PROVIDED ENTRIES below:

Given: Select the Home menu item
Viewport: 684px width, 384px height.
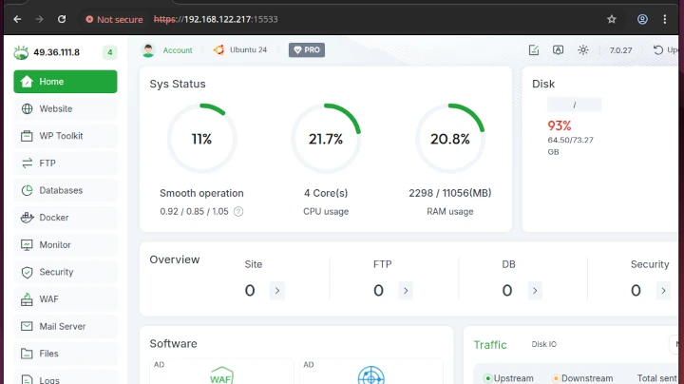Looking at the screenshot, I should pyautogui.click(x=65, y=82).
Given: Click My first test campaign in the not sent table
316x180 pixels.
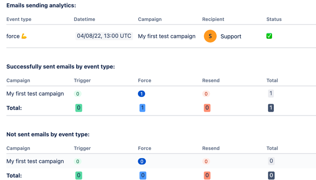Looking at the screenshot, I should [x=35, y=161].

End of PROVIDED ENTRIES.

PROBLEM TO SOLVE — Among the records, find every line holding the word "Given" and copy it.

PROBLEM SOLUTION —
Given: Select the Home menu item
Given: Click My first test campaign in the not sent table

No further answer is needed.